**WRITTEN REQUEST:**
Extract the stretch of the material from the line containing "Where should I click to: Open the Opera" through the line containing "Select the 日k", and reproduce those lines verbatim.

Word and element location data:
>>
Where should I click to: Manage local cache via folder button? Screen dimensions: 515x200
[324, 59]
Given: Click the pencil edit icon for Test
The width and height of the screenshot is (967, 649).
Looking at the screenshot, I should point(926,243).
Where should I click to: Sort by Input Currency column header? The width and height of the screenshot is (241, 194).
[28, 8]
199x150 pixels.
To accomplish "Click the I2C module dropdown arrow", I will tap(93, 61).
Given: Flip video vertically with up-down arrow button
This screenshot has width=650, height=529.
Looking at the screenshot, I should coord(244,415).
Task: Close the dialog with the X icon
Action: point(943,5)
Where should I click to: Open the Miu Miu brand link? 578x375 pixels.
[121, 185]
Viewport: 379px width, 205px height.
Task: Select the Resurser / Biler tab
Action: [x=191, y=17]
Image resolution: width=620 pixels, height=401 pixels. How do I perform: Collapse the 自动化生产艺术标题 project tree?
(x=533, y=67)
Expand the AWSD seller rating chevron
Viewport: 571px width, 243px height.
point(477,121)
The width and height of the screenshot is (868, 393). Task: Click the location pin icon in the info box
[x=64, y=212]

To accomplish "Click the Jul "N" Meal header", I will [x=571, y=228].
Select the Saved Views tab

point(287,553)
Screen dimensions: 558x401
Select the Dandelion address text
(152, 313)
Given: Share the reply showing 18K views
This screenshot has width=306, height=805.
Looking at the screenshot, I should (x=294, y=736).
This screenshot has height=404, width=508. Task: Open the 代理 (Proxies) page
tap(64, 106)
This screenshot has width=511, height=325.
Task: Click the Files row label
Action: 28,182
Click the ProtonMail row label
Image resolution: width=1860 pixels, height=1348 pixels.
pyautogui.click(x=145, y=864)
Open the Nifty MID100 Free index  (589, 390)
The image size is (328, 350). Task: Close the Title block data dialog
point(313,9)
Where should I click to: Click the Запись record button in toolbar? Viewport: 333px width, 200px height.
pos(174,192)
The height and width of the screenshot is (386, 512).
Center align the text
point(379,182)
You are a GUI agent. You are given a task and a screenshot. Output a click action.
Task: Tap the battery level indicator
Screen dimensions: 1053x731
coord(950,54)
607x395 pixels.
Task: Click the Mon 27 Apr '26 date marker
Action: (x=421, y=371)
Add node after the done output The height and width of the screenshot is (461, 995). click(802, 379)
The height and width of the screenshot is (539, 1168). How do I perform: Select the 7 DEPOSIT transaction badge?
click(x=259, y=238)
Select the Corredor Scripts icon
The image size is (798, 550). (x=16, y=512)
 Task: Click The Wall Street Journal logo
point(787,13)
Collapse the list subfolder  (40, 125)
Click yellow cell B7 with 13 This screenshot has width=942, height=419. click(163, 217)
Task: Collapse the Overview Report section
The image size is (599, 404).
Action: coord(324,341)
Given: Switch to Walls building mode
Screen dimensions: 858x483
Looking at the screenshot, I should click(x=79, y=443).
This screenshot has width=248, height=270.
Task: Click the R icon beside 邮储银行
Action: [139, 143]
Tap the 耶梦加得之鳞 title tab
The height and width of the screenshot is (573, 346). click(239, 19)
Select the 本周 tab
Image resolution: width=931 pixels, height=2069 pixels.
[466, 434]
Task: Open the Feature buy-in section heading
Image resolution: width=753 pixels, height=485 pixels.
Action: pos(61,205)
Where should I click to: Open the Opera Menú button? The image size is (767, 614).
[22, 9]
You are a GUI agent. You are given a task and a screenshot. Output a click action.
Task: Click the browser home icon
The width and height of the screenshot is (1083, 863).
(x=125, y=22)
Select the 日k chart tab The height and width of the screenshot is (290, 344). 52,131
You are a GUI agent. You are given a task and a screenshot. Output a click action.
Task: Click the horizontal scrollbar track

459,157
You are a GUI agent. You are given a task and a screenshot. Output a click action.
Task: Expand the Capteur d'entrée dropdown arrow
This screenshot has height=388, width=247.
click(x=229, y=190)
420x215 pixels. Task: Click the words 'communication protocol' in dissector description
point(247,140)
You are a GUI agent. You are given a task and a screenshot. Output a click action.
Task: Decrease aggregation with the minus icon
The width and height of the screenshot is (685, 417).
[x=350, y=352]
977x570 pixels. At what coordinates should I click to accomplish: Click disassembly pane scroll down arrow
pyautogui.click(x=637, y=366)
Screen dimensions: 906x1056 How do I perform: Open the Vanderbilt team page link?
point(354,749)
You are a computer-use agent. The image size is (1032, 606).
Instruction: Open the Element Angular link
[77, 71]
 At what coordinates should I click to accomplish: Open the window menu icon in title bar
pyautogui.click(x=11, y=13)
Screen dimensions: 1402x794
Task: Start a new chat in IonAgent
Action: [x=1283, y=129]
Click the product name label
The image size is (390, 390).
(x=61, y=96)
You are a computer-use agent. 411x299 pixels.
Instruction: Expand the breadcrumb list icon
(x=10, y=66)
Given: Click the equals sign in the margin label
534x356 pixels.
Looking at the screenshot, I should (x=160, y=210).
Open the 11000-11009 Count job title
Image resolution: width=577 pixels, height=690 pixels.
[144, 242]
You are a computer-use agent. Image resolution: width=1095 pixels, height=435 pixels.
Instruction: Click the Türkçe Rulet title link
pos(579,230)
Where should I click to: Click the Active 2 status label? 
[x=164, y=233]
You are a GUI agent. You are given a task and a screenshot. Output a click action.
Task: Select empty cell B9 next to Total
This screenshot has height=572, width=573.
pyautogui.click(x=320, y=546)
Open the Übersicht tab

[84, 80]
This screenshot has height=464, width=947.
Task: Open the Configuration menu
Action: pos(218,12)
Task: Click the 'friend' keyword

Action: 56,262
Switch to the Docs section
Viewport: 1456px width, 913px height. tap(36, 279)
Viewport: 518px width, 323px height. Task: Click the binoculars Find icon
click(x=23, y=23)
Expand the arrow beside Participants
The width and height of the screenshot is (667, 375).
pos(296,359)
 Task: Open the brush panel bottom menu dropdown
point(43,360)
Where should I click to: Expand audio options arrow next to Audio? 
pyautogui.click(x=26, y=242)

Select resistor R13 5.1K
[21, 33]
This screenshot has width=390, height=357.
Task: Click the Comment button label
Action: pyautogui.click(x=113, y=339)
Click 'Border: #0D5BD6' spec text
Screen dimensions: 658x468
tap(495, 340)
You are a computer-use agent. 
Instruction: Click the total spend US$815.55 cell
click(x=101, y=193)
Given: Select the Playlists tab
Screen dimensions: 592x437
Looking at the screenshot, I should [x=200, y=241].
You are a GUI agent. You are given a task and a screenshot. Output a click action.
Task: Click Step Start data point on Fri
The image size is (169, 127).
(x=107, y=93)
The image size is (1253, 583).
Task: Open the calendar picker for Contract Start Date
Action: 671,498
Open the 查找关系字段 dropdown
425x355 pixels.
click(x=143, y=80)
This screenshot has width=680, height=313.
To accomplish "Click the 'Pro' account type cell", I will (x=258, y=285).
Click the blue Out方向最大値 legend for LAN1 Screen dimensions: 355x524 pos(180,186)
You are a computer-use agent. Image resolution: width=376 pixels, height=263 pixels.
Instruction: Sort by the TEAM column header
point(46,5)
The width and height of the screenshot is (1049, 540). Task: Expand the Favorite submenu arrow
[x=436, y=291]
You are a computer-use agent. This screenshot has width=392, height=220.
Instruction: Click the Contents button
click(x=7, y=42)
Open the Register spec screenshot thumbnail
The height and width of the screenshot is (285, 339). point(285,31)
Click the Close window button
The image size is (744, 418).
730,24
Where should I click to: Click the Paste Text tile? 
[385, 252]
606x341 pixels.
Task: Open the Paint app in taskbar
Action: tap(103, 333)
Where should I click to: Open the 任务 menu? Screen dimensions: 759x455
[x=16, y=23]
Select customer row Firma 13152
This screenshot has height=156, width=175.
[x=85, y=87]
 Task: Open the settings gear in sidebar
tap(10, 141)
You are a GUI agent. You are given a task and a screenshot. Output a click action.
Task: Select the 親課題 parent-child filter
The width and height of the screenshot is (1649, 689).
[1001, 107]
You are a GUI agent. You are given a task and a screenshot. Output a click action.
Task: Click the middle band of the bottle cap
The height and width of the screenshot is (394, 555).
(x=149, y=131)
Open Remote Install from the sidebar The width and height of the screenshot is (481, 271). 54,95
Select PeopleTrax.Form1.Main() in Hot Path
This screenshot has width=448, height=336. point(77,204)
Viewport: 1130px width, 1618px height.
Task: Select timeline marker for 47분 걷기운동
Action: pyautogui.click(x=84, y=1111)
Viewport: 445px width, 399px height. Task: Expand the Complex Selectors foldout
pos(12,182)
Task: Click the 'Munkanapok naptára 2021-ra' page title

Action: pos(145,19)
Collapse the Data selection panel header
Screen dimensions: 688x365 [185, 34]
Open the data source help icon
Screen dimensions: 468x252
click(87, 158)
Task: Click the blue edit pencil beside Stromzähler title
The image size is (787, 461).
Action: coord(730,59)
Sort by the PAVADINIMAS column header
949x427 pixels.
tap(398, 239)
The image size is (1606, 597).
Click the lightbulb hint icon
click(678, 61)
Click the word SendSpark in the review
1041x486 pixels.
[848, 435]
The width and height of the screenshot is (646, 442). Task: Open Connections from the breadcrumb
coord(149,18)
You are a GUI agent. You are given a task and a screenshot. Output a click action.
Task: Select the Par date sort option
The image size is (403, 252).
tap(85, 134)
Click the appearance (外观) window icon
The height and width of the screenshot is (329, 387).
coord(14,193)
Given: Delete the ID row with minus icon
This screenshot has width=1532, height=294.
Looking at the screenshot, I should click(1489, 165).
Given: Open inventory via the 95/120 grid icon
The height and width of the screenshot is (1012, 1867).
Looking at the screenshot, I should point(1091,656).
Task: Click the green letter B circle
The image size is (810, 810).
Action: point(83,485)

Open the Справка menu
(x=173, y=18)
<<
**TASK ANSWER:**
Where should I click to: Open the Opera Menú button? The image size is (767, 614).
[22, 9]
You are a GUI agent. You are given a task and a screenshot. Output a click action.
Task: Click the browser home icon
The width and height of the screenshot is (1083, 863).
(x=125, y=22)
Select the 日k chart tab The height and width of the screenshot is (290, 344). 52,131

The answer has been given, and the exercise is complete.